Она остановилась. Он приблизился. По его лицу безостановочно проходили чередующиеся выражения благородства и свинства, важности и насмешки. Это правда: он чувствовал себя более подвижным по сравнению с ней, он скакал, как гадкий пес вокруг барашка с великолепным запахом.
– Разве я свинья?
– Не знаю. Оставьте меня… Оставьте…
– До свиданья.
Он отошел, и в нескольких шагах закурил сигарету. Он чувствовал себя на десять лет помолодевшим с тех пор, как она исчезла. Женщина, которая уходит, оставляя его одного, — десять выигранных лет, если он ее не любил. И один-два года, если любил.
* * *
Андре не сомкнула глаз ни на секунду. Она поворачивалась на правый бок, и печаль давила справа, поворачивалась на левый — печаль давила слева, словно шар, который находился внутри. Ей хотелось перекладывать с места на место ноги, изболевшиеся во время той дикой скачки, ей казалось, что она простудилась: очень узкая простыня усиливала муку, все время сползая. Утром она плакала с семи до семи двадцати пяти — сколько в нем одновременно мягкости и жесткости! Любой ценой необходимо узнать, как он к ней относится. Она послала телеграмму, сказав, что плакала с шести до восьми, и «заклиная» позвонить ей в полдень, в отель. Заплатив за телеграмму сорок су, она оставила мелочь почтовому служащему,
202
который пробормотал несколько шутливых слов насчет брошенных женщин.
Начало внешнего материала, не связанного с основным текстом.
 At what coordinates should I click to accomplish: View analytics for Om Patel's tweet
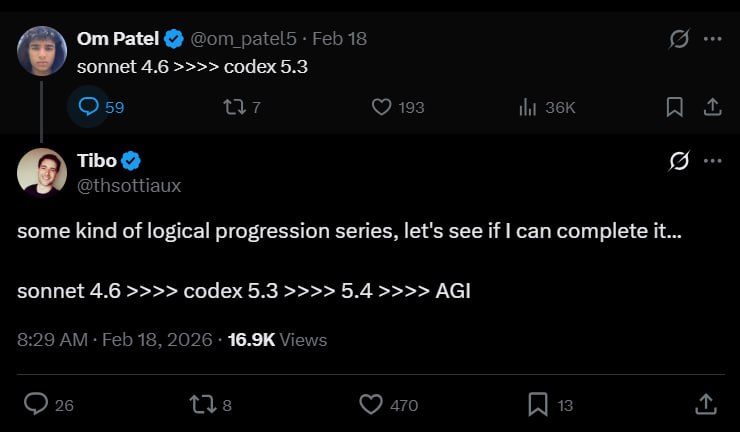(x=528, y=107)
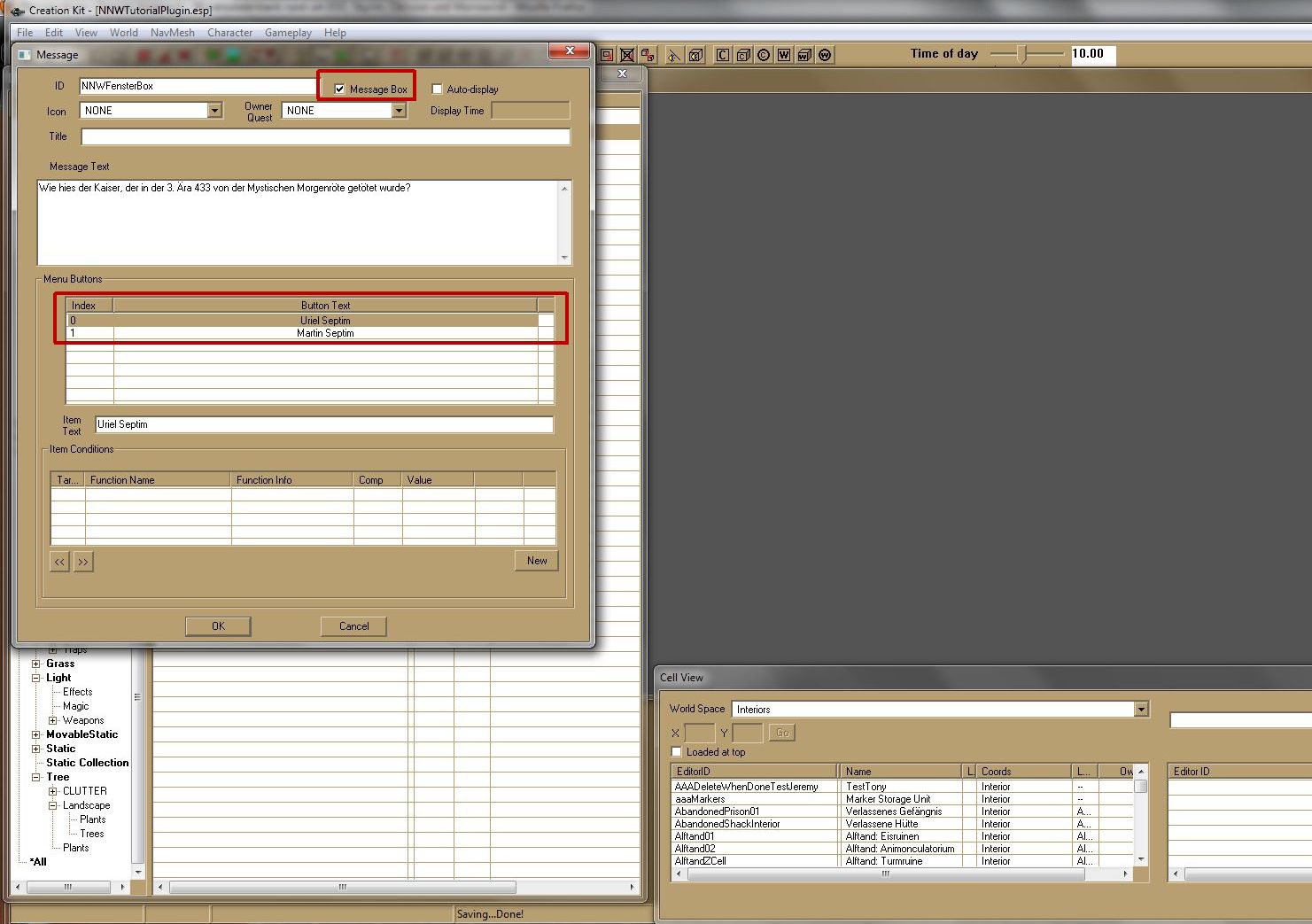
Task: Click the square 'W' toolbar icon
Action: coord(784,55)
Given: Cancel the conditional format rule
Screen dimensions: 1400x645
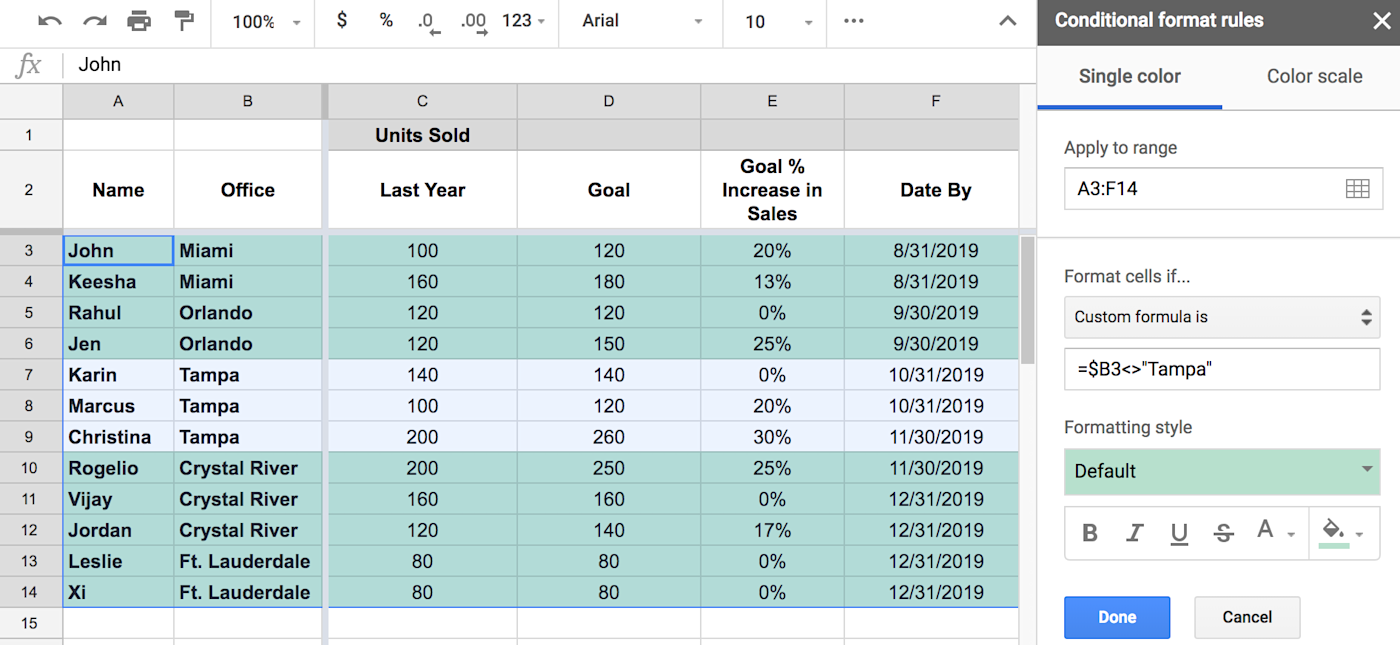Looking at the screenshot, I should point(1247,617).
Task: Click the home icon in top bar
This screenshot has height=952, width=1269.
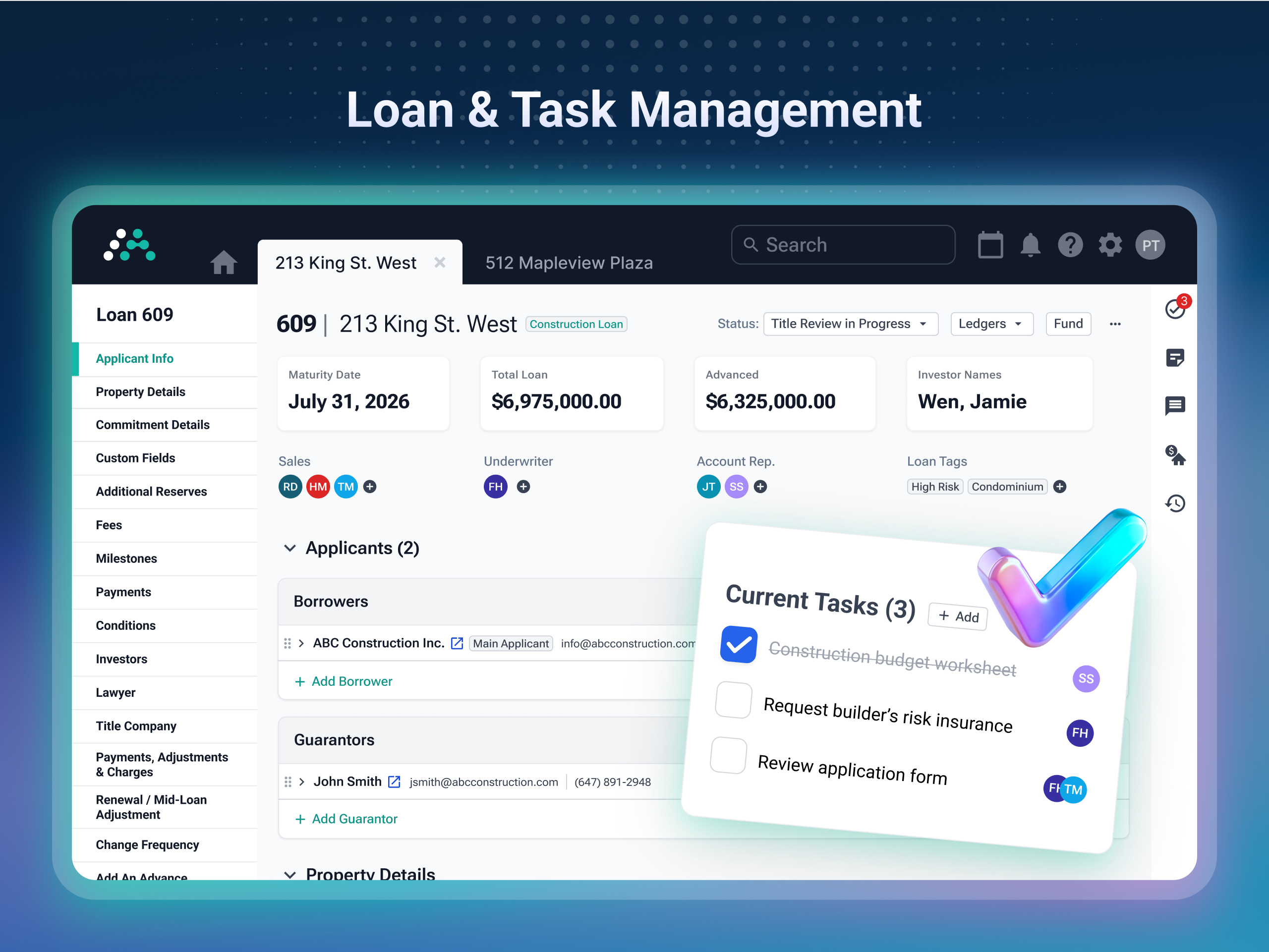Action: [223, 263]
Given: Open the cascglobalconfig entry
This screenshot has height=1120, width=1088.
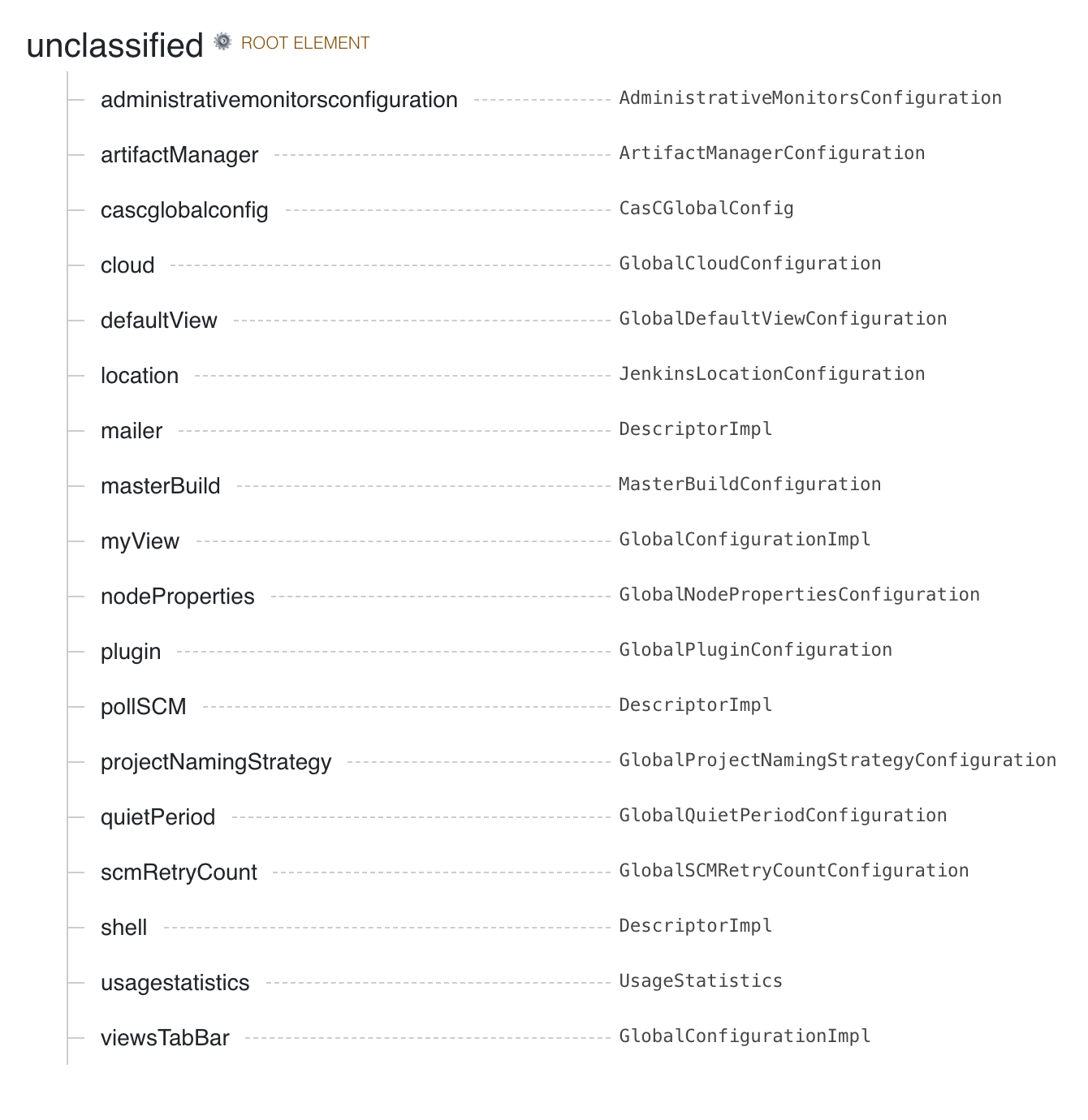Looking at the screenshot, I should point(184,210).
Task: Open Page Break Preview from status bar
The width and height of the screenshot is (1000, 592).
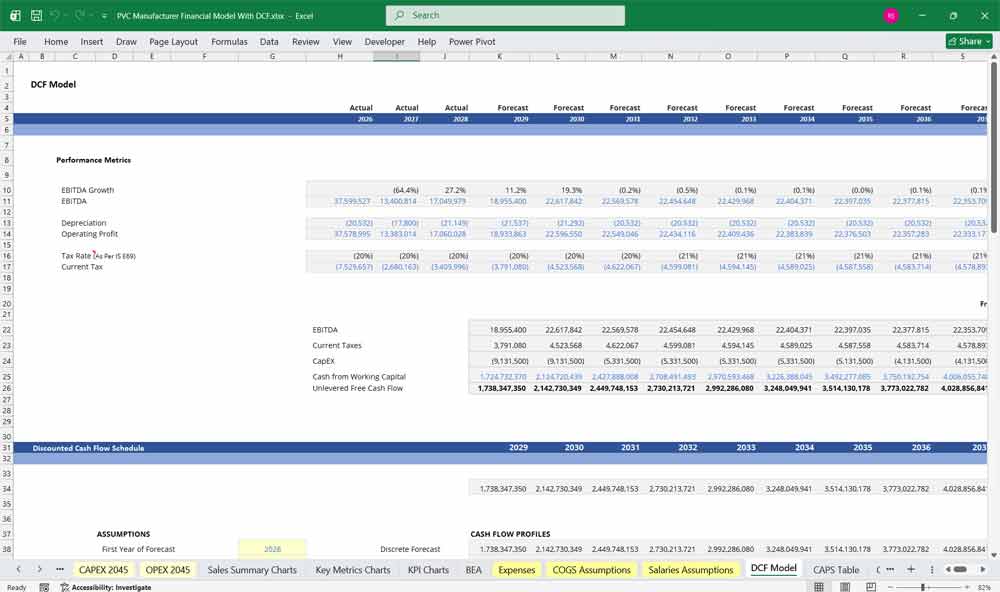Action: [870, 585]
Косталь не позвонил. Телеграмма вызвала раздражение. При виде одного лишь почерка Андре, он пришел в отчаяние. «Она для меня ничто, я не должен ей ничего, я занимался ею пятьдесят раз, я постоянно приглашаю ее обедать и посвящаю ей два с половиной часа моей жизни; да, два с половиной часа! — я ломаю голову, чтобы, не ранив ее, выйти из смешного положения… А теперь она меня заваливает телеграммами! Слезливыми телеграммами! Не хватало, чтобы я виделся с ней по два часа через два дня! Ну нет, на этот раз нет!» В полдень он послал телеграмму: он вынужден уехать в Безансон к больному дяде. Он напишет ей по возвращении.
Ожидание Андре в этой комнатенке на седьмом этаже жалкого отеля (она спрашивала о ценах в шести отелях, прежде чем остановилась в этом), где ветер просачивался в оконные швы, где ночной столик распространял зловоние, где она нашла клочки засохшей измаранной ваты в ящике. Сидела на единственном стуле возле хилого огня, с наброшенным на плечи манто; она никогда бы не поверила, что способна испытывать такую тоску и такую муку. Знать бы, о чем он думает, боже! Она, конечно, догадывалась, что разозлила его, послав телеграмму, однако не сделать этого было невозможно. Ее разум напоминал испорченные весы. То это было: «Страшная холодина в этих унылых улочках, идти, идти, идти, как проклятье, и все его слова, как нож, расковыривающий рану». То, напротив, преувеличивая и все придумывая: «Эти минуты будут единственными счастливыми в моей жизни. Даже в своей болтовне он был столь добр, столь нежно-важен, может, без своего ведома. Он страдал от того, что нет ребенка, он доверял, он, кажется, хотел, чтобы его пожалели. Какой он был трогательный, когда говорил о матери! Говорил ли он о матери с другой женщиной?»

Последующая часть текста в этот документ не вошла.